The Los Angeles Times meldt dat de Dalai Lama een spion is van de Amerikaanse inlichtingendiensten. De krant baseert het verhaal op onlangs vrijgegeven documenten van de CIA.
Gedurende een groot deel van de jaren zestig voorzag de CIA de Tibetaanse beweging in ballingschap van 1,7 miljoen dollar per jaar voor operaties tegen China, inclusief een jaarlijkse subsidie van 180.000 dollar voor de Dalai Lama.
Het geld voor de Tibetanen en de Dalai Lama maakte deel uit van de wereldwijde inspanningen van de CIA tijdens het hoogtepunt van de Koude Oorlog om communistische regeringen te ondermijnen, met name in de Sovjet-Unie en China. In feite gaf het Amerikaanse regeringscomité – dat de Tibetaanse operaties goedkeurde – ook toestemming voor de invasie van de Varkensbaai op Cuba.

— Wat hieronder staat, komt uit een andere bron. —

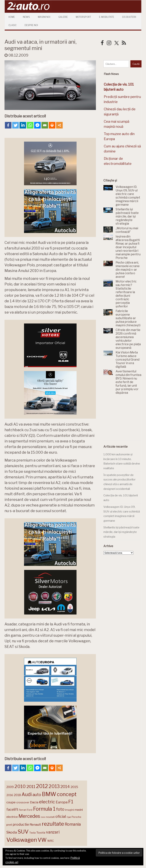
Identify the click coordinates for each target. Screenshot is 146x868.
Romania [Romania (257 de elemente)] (73, 824)
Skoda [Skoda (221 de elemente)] (11, 832)
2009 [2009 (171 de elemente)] (10, 787)
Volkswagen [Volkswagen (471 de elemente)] (22, 840)
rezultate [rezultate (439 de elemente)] (53, 824)
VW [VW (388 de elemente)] (42, 840)
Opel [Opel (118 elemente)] (69, 817)
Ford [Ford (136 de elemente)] (30, 810)
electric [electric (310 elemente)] (47, 802)
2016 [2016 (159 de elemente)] (10, 795)
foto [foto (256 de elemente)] (60, 809)
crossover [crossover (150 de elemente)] (23, 802)
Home (11, 17)
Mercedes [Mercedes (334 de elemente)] (29, 816)
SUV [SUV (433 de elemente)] (23, 832)
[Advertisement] (124, 420)
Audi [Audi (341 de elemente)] (27, 794)
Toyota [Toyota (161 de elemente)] (41, 833)
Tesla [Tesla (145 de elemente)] (32, 832)
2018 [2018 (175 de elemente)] (17, 795)
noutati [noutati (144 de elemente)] (50, 817)
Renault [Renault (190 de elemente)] (35, 825)
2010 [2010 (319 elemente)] (20, 786)
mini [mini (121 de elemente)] (43, 817)
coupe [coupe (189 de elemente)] (11, 802)
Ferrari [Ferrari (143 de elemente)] (23, 810)
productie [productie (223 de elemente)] (21, 824)
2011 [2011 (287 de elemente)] (31, 786)
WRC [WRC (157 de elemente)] (50, 841)
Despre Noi (31, 25)
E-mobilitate (106, 17)
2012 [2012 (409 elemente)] (42, 786)
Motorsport (83, 17)
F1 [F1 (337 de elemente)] (71, 802)
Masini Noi (44, 17)
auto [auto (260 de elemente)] (37, 795)
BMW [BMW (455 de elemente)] (49, 794)
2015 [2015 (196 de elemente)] (74, 787)
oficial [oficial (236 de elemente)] (60, 816)
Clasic (13, 25)
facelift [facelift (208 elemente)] (12, 809)
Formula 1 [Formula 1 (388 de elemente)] (44, 809)
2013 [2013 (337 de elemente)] (54, 786)
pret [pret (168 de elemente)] (9, 825)
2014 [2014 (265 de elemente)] (65, 786)
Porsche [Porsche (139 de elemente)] (76, 817)
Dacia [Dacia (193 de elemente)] (34, 802)
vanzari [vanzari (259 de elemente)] (53, 832)
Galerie (63, 17)
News (26, 17)
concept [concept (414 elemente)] (67, 794)
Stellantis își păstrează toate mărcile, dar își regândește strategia (121, 532)
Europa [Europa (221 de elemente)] (62, 802)
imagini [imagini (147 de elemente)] (70, 810)
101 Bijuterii (129, 17)
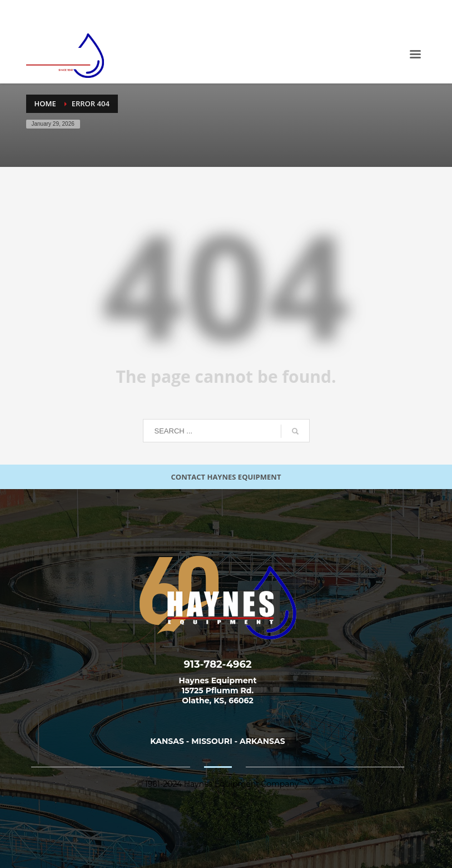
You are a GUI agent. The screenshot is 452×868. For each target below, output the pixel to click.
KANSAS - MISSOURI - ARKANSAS (217, 741)
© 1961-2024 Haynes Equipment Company (218, 784)
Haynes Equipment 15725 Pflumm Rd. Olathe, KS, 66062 (218, 691)
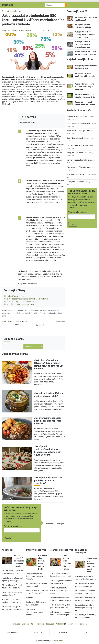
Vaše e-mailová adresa (13, 526)
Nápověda (50, 624)
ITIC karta (48, 310)
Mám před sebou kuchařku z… (78, 160)
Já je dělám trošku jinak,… (76, 174)
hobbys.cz (7, 550)
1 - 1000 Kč (13, 30)
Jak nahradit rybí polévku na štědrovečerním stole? (49, 394)
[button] (33, 51)
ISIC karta (40, 310)
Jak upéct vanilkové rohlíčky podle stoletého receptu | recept (85, 34)
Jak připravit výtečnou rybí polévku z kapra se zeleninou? (48, 480)
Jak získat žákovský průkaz (14, 296)
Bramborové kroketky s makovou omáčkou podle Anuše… (60, 590)
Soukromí (69, 624)
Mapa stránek (81, 624)
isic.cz (51, 134)
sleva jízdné (23, 313)
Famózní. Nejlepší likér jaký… (78, 145)
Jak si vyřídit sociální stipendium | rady (19, 304)
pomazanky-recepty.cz (81, 551)
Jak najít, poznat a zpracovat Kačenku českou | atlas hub (83, 44)
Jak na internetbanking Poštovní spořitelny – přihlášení (84, 86)
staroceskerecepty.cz (62, 550)
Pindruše (30, 598)
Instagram (61, 524)
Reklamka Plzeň (57, 641)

De documenten, vorige maand gepubliceerd door het ministerie van Buitenlandse Zaken, illustreren de historische achtergrond van de huidige situatie in Tibet, waarin China de Dalai Lama blijft beschuldigen een agent te zijn van buitenlandse troepen die Tibet van China willen scheiden.
Het CIA-programma omvatte steun aan Tibetaanse guerrillastrijders in Nepal, een geheime militaire trainingslocatie in Colorado, ‘Tibet Houses’ om Tibetaanse zaken in New York en Genève te promoten, onderwijs aan Tibetaanse agenten aan de Cornell University en het faciliteren van verkenningsteams.
Dalai Lama kreeg in het verleden van de voormalig President van de Verenigde Staten, George W. Bush, de Congressional Gold Medal uitgereikt. Deze hoogste Amerikaanse onderscheiding viel hem te beurt ‘als erkenning voor het feit dat hij vrede, tolerantie, mensenrechten, geweldloosheid en wereldwijde compassie predikt’.
De Chinese regering noemde de uitreiking spottend ‘Chinese opera.’